PAGE EXCERPT:
People with serious illnesses or injuries got to hospital for treatment by whatever means they could. Trains were fastest and most reliable, but people were also brought along rough roads by horse and cart or sledge.

Some hospitals bought their own horse-drawn ambulance – Palmerston North had one by 1901, Waikato by 1908, and Whanganui by 1912. Patients usually had to pay for both hospital care and ambulance transport.

Smaller hospitals such as Coromandel’s Mercury Bay Hospital had more basic services: for many years the ambulance was a handcart parked on the front verandah of the Whitianga Hotel. In an emergency the nearby Mercury Bay Timber Company mill whistle was blown to summon help. If there was a timber-cutting accident in the bush, relays of men carried the patient out on a makeshift sacking stretcher.

Travel torture

Around the time of the First World War, sick or injured people from Ōtorohanga were sent to Waikato Hospital on the early-morning train. A patient would be trundled from Frankton Station to Hamilton Lake on a luggage trolley. A house surgeon would be waiting at the water’s edge to row the new arrival across the lake to the hospital.

St John ambulance

The Order of St John had been active throughout New Zealand since 1885, teaching first aid and home nursing in small towns with scant medical services. In 1892 the first St John ambulance brigade was formed in Dunedin, providing a free transport service to patients in emergencies.

More brigades, consisting of volunteer drivers and first aiders, were gradually set up around the country. Often St John had contracts with hospital boards. The board continued to own and maintain the ambulances, which by the 1920s were motorised. More ambulances became available after the First World War, when the Defence Department lent its surplus field ambulances to hospital boards.

SOURCE MATERIAL:
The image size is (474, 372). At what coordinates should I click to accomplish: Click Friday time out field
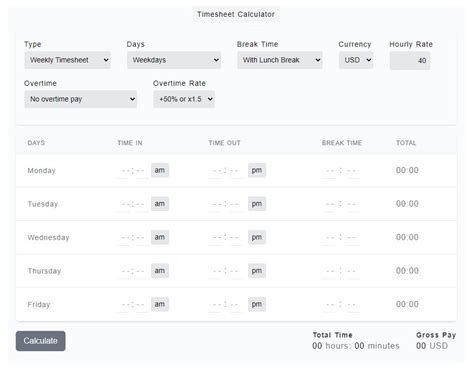coord(226,305)
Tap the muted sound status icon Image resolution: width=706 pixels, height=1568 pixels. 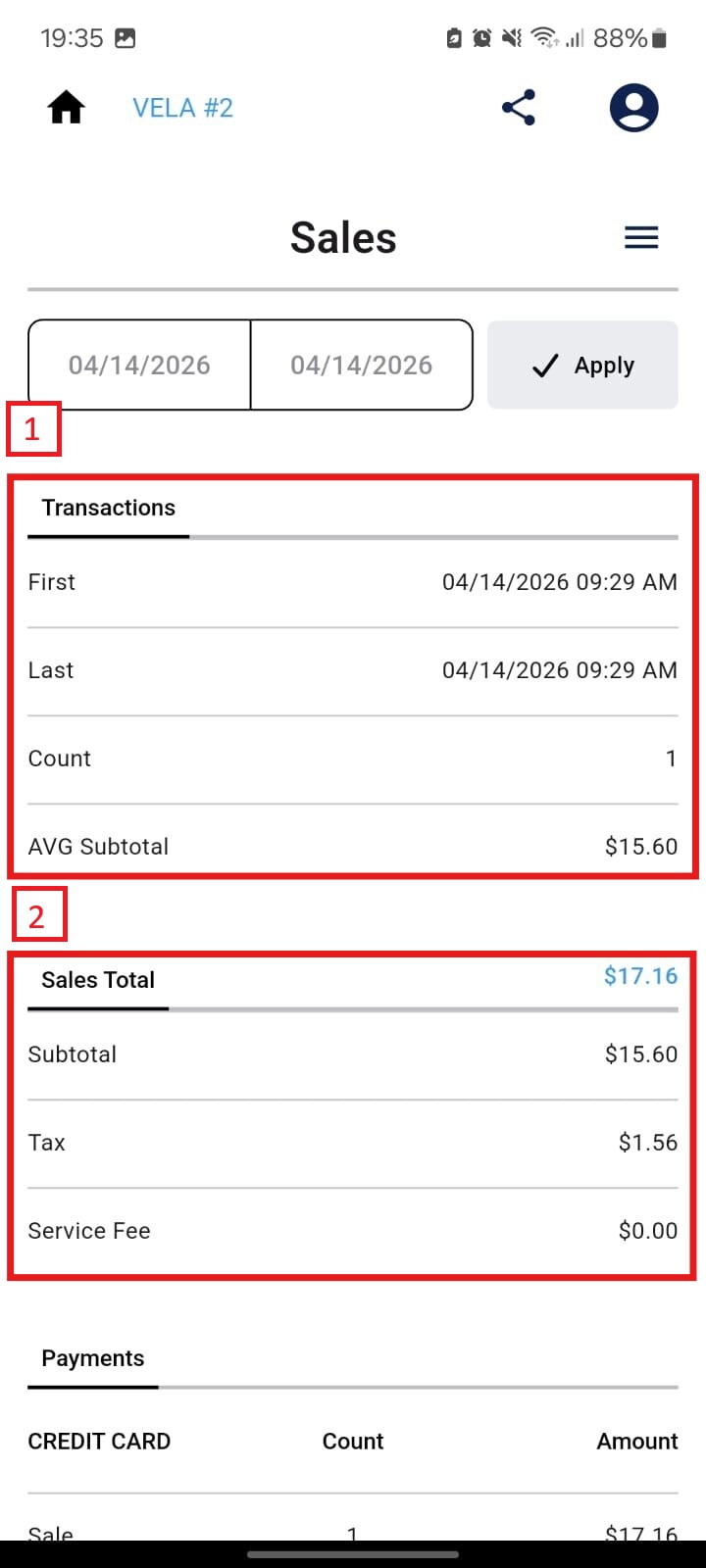(511, 38)
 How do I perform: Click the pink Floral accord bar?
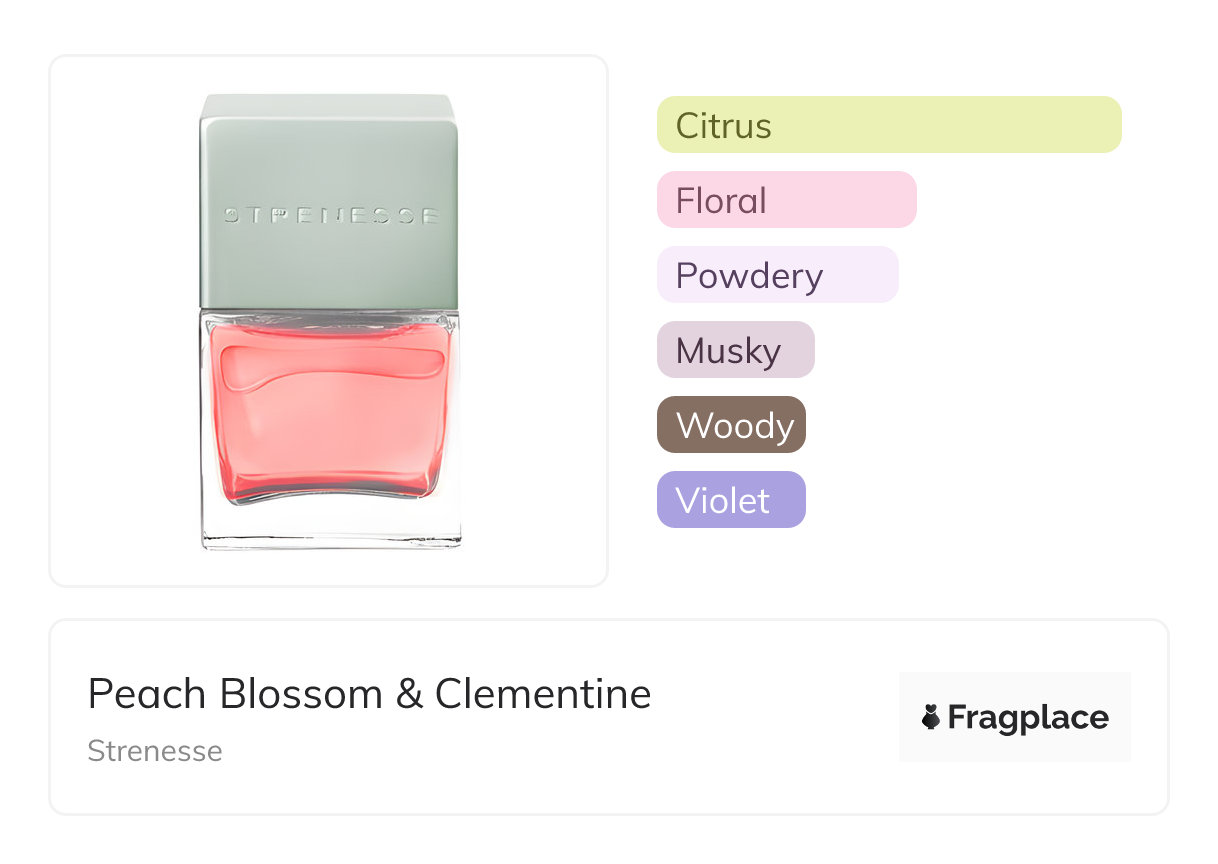coord(786,200)
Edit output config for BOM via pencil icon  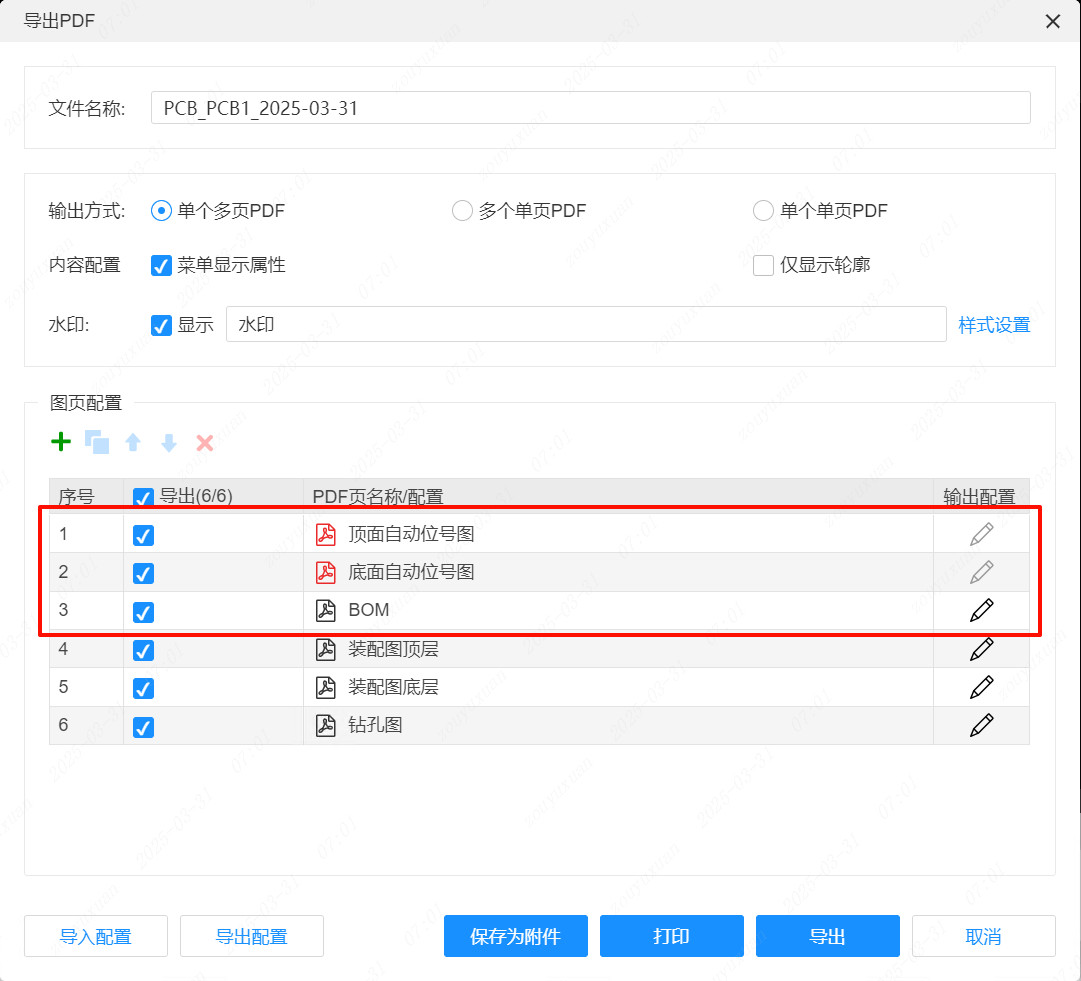click(981, 610)
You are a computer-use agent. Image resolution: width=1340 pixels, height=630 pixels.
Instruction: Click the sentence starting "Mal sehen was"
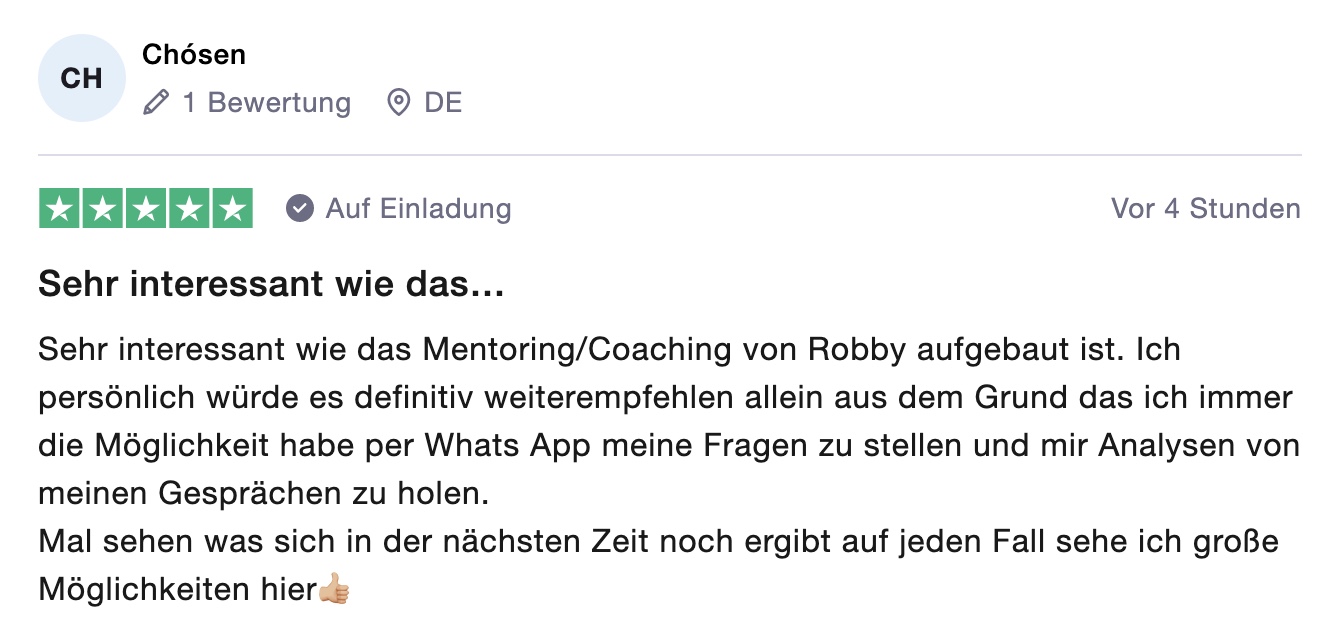pyautogui.click(x=660, y=566)
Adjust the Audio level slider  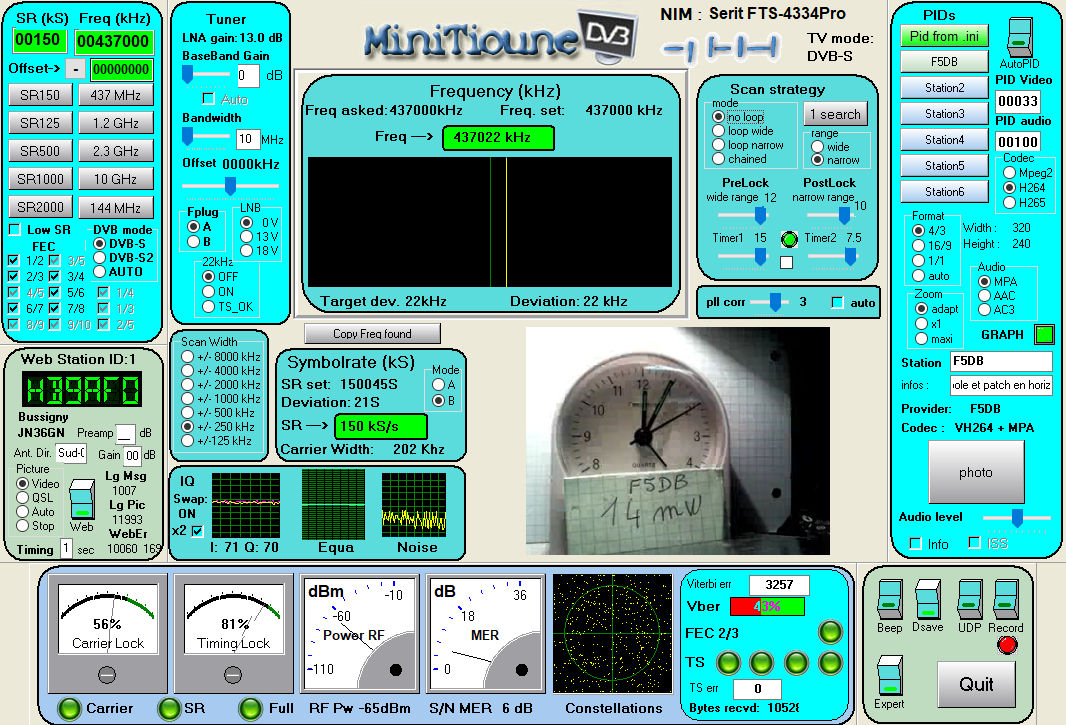tap(1017, 517)

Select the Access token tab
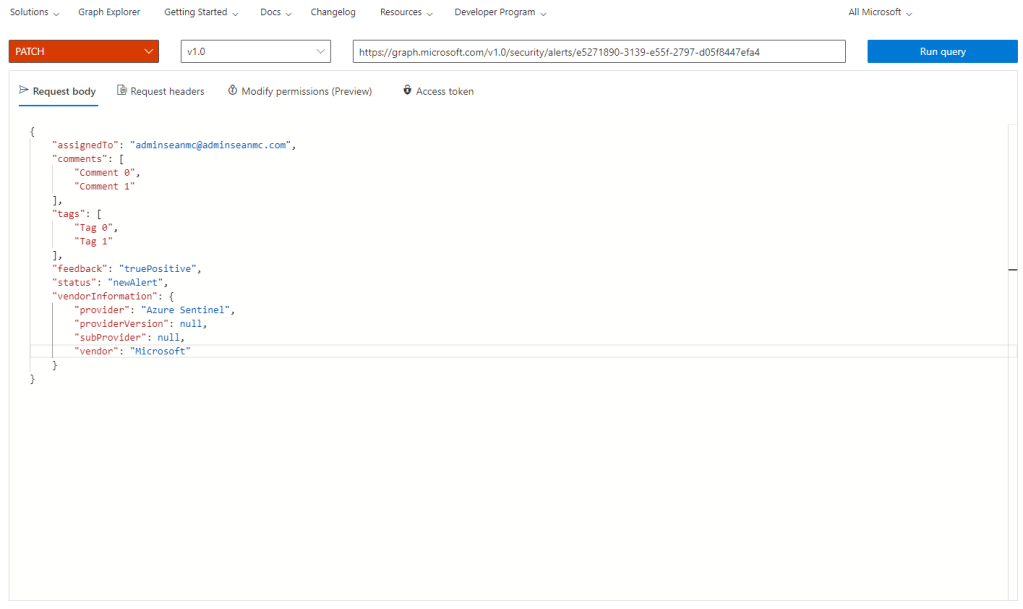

TASK TO COMPLETE: Copy the passage on early ambulance transport word for word, from "People with serious" to "makeshift sacking stretcher.".

ANSWER TO THE PROBLEM:
People with serious illnesses or injuries got to hospital for treatment by whatever means they could. Trains were fastest and most reliable, but people were also brought along rough roads by horse and cart or sledge.

Some hospitals bought their own horse-drawn ambulance – Palmerston North had one by 1901, Waikato by 1908, and Whanganui by 1912. Patients usually had to pay for both hospital care and ambulance transport.

Smaller hospitals such as Coromandel’s Mercury Bay Hospital had more basic services: for many years the ambulance was a handcart parked on the front verandah of the Whitianga Hotel. In an emergency the nearby Mercury Bay Timber Company mill whistle was blown to summon help. If there was a timber-cutting accident in the bush, relays of men carried the patient out on a makeshift sacking stretcher.